Change "Viewport" to "Screen size" in the material, starting with the line with "Viewport: 696px width, 729px height." and going on through the line with "Looking at the screenshot, I should 37,410.". Write out only those lines again, leaving everything else in them as it is.

Records contained in a dataset

━━━

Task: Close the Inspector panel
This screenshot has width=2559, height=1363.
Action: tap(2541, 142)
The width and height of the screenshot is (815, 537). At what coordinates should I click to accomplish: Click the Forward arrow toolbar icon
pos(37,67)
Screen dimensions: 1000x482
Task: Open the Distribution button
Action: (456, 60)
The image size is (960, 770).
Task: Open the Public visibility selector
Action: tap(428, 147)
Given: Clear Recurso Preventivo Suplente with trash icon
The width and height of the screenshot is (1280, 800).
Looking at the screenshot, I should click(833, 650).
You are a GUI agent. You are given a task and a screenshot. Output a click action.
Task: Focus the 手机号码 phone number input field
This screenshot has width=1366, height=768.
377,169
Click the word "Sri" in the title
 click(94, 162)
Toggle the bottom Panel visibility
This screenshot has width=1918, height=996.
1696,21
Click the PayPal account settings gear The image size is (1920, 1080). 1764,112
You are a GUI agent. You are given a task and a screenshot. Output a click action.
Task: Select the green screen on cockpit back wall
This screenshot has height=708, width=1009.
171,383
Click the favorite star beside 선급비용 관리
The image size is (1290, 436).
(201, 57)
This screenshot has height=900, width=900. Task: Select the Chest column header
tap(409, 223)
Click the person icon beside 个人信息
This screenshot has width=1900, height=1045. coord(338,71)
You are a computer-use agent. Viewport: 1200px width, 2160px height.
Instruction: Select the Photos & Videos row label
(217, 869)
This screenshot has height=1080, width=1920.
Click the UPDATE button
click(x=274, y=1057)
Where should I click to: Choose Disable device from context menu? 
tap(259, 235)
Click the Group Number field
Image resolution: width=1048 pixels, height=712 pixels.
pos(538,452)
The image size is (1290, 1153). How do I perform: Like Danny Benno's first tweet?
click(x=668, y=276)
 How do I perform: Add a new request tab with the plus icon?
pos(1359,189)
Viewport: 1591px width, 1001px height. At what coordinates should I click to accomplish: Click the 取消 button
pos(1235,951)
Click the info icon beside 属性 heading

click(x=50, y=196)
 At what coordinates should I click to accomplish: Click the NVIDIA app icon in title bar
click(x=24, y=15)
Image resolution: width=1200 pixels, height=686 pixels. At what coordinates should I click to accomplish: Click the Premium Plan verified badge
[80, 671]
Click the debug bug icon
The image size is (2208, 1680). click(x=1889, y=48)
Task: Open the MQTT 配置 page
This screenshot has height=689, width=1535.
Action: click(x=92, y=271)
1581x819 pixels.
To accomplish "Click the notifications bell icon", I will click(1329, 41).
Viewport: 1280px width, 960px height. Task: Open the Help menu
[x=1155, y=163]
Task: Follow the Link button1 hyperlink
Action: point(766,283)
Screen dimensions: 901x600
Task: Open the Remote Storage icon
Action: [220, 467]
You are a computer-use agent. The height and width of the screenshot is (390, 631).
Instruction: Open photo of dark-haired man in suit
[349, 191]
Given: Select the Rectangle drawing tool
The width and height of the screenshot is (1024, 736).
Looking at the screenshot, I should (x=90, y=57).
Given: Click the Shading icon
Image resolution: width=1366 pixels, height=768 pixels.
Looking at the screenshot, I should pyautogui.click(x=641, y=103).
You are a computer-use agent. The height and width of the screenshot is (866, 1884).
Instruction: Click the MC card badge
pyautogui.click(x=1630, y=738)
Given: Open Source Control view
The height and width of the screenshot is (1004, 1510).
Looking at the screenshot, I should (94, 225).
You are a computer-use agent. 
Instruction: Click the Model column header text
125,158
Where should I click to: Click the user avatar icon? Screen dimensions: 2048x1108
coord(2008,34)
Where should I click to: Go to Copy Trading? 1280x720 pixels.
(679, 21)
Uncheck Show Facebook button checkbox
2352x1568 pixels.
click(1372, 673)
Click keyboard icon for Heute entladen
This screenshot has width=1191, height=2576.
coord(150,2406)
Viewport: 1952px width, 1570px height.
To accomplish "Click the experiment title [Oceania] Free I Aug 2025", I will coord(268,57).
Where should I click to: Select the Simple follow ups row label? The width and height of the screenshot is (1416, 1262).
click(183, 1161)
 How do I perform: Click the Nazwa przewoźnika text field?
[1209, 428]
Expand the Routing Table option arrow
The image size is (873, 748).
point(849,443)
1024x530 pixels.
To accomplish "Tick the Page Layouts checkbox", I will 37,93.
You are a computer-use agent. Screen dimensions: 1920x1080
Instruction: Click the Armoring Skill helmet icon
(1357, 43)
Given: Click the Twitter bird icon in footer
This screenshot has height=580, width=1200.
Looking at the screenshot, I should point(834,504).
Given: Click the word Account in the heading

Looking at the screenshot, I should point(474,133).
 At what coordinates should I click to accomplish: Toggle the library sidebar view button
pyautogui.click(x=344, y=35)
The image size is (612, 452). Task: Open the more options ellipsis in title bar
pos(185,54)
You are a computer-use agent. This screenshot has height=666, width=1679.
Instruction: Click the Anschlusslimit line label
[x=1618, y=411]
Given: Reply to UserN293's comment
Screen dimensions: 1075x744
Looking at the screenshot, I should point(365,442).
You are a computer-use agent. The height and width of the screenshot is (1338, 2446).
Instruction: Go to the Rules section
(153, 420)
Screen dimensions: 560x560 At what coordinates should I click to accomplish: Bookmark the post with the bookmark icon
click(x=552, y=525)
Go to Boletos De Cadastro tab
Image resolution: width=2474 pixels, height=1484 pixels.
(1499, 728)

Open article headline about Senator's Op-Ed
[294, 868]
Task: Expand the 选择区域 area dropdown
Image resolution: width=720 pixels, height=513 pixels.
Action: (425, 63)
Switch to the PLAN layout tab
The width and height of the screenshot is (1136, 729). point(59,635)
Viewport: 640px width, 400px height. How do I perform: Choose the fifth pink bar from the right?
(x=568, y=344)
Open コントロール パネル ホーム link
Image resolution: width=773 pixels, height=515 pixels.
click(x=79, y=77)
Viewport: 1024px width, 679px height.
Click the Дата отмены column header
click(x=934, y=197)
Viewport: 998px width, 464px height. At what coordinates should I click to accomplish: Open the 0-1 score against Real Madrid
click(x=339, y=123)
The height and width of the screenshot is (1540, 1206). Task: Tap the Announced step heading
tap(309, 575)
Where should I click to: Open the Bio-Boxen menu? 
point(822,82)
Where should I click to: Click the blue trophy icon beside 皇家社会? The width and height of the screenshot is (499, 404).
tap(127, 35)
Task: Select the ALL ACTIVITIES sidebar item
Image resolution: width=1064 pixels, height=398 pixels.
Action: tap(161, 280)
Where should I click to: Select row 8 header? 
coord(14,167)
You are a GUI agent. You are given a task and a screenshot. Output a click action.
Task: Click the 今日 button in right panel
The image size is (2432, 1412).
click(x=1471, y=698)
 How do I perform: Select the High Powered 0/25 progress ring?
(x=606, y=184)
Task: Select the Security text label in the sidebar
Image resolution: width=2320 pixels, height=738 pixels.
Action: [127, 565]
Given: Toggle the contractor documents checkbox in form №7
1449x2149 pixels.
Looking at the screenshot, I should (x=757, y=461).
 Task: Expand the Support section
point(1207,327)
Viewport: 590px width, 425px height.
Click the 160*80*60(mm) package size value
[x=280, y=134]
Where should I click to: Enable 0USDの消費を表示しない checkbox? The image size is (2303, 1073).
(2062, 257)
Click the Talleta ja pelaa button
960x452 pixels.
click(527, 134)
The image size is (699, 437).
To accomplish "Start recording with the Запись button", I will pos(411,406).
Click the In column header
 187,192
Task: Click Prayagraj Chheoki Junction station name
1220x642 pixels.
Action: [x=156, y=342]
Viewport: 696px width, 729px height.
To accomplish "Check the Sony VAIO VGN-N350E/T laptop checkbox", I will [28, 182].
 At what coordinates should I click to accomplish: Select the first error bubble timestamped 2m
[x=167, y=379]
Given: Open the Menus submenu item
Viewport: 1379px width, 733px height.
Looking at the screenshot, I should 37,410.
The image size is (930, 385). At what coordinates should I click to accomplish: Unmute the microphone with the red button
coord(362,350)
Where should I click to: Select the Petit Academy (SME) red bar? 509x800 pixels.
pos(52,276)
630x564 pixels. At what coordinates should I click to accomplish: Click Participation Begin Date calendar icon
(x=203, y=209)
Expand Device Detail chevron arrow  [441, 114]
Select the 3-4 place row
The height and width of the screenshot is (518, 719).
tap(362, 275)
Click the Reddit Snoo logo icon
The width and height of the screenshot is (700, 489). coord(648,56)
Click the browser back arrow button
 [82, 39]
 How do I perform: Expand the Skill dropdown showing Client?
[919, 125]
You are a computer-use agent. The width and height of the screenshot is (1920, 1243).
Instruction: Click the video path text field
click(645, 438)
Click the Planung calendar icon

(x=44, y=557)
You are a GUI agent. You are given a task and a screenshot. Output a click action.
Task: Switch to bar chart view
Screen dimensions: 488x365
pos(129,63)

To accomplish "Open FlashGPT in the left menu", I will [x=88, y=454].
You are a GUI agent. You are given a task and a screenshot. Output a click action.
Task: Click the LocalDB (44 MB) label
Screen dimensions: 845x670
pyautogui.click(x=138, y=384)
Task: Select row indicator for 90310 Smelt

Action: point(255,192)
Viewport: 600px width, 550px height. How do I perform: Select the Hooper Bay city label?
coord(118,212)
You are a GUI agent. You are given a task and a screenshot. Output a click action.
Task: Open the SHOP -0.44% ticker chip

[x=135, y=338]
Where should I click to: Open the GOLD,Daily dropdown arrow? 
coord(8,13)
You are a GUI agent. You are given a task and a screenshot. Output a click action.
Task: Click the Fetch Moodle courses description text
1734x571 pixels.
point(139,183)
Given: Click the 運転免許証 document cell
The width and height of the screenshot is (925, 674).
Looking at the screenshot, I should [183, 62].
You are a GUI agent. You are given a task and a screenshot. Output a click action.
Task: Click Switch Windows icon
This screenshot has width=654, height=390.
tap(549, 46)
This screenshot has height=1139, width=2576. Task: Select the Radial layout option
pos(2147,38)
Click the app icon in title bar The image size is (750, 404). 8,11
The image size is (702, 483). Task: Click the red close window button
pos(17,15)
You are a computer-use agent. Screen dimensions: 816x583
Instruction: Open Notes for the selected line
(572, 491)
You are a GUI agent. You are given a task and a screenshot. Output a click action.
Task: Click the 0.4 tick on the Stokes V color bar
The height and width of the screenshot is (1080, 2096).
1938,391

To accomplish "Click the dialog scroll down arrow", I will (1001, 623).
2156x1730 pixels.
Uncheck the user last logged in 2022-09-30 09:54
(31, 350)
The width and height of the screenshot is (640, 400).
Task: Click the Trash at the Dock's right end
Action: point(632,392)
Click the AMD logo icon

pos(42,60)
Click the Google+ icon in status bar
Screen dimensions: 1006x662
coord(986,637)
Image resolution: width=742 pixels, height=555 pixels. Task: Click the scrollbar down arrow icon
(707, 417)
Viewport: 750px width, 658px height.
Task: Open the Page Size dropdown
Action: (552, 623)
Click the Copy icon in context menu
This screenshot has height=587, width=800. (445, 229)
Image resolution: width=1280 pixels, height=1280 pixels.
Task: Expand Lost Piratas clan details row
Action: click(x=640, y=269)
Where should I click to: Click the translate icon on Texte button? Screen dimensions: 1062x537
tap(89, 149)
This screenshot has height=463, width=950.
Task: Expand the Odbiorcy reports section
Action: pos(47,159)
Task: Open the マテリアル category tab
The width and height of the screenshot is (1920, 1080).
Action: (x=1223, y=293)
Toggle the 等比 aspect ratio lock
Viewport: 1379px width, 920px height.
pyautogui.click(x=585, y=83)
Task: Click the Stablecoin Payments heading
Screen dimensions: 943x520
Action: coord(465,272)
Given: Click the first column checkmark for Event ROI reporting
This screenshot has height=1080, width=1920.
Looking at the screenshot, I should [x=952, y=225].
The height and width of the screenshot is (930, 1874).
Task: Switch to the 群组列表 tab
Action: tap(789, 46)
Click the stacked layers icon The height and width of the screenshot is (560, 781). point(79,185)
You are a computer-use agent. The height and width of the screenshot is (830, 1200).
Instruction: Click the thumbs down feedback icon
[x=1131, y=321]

━━━

- [Answer below]
Screen size: 696px width, 729px height.
To accomplish "Check the Sony VAIO VGN-N350E/T laptop checkbox", I will [28, 182].
 At what coordinates should I click to accomplish: Select the first error bubble timestamped 2m
[x=167, y=379]
Given: Open the Menus submenu item
Screen size: 1379px width, 733px height.
Looking at the screenshot, I should 37,410.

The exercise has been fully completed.